--- Task to complete ---
For this exercise, repeat the listing below from its first line through the line containing "Given: Open the CMYK working space dropdown", exactly as written.

--- Data excerpts ---

^^^^^^^^^^^^^^^^

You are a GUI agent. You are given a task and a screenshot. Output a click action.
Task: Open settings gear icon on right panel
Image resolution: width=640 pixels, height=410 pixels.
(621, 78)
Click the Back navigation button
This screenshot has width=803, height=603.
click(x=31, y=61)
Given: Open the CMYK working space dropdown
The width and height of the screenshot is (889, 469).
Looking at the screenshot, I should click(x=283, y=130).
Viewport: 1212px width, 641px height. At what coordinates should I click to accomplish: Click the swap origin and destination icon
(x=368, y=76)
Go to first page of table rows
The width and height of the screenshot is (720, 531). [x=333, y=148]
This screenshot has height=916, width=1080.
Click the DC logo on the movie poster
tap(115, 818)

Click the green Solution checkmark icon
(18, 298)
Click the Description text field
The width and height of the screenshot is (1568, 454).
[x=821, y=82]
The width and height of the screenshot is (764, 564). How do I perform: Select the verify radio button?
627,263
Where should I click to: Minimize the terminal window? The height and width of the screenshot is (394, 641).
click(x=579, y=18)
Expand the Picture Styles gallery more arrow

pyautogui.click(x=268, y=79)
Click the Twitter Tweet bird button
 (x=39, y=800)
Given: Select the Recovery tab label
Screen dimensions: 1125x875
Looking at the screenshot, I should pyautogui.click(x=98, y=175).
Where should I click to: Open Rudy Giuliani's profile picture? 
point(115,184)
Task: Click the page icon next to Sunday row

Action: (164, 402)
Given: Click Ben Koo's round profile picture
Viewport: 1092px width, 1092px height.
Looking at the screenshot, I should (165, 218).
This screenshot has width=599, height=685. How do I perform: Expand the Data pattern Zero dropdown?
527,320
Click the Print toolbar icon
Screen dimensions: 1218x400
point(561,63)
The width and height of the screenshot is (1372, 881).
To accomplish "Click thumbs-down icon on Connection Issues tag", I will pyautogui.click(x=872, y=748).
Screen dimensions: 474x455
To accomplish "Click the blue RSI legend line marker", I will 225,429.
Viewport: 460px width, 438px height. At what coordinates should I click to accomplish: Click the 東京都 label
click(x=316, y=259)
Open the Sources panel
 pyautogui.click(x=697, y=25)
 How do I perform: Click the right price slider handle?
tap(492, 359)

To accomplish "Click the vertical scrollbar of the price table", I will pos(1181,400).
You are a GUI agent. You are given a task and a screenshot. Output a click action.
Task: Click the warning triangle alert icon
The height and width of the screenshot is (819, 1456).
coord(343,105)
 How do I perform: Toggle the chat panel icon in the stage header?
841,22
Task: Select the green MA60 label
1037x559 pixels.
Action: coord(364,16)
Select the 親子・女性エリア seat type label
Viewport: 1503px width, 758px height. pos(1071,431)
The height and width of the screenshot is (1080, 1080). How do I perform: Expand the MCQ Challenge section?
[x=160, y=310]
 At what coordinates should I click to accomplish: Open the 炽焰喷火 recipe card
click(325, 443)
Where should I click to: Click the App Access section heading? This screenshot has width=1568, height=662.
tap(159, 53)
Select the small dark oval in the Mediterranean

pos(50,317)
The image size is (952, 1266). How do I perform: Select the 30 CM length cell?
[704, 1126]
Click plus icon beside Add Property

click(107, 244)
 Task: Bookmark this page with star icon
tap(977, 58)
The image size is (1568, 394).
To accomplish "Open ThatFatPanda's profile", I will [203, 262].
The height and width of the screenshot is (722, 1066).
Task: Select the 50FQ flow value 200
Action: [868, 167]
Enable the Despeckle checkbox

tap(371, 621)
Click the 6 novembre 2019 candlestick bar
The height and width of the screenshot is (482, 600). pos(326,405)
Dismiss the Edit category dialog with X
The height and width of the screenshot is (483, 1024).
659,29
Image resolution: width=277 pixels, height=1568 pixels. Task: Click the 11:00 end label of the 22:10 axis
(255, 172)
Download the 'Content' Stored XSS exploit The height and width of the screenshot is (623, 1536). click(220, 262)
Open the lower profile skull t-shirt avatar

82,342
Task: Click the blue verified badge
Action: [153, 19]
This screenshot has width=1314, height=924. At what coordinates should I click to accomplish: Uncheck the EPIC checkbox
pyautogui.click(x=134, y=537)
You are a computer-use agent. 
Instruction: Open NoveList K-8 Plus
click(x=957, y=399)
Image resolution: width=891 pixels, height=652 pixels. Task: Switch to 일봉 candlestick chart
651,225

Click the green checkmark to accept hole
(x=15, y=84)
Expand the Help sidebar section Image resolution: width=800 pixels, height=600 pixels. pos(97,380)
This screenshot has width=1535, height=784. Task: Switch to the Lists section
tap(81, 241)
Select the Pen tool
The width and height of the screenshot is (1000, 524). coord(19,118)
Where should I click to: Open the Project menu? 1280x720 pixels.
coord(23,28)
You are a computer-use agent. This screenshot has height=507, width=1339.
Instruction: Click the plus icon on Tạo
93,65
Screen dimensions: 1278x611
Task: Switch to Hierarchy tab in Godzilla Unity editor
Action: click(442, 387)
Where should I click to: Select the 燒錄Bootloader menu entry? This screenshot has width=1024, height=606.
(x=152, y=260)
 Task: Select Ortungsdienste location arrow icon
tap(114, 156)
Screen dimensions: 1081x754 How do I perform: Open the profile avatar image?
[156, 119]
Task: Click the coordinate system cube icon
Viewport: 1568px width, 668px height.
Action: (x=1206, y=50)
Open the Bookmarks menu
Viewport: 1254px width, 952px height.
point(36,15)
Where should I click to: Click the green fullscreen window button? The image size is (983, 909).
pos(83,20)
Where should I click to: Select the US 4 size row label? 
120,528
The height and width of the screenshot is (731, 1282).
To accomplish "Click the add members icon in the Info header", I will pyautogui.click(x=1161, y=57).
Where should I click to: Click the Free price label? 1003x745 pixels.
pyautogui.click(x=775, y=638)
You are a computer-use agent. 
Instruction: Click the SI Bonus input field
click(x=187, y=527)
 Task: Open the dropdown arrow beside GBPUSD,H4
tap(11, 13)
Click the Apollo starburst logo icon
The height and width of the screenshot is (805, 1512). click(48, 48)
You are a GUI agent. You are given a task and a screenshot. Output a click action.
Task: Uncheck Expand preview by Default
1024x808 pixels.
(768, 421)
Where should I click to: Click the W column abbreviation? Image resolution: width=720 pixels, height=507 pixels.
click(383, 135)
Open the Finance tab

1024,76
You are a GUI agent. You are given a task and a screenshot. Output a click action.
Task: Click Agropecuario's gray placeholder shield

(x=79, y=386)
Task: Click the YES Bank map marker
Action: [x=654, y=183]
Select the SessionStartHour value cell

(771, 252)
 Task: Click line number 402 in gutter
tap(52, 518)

^^^^^^^^^^^^^^^^

--- Exercise output ---
You are a GUI agent. You are given a task and a screenshot. Output a click action.
Task: Open settings gear icon on right panel
Image resolution: width=640 pixels, height=410 pixels.
(621, 78)
Click the Back navigation button
This screenshot has width=803, height=603.
click(x=31, y=61)
Given: Open the CMYK working space dropdown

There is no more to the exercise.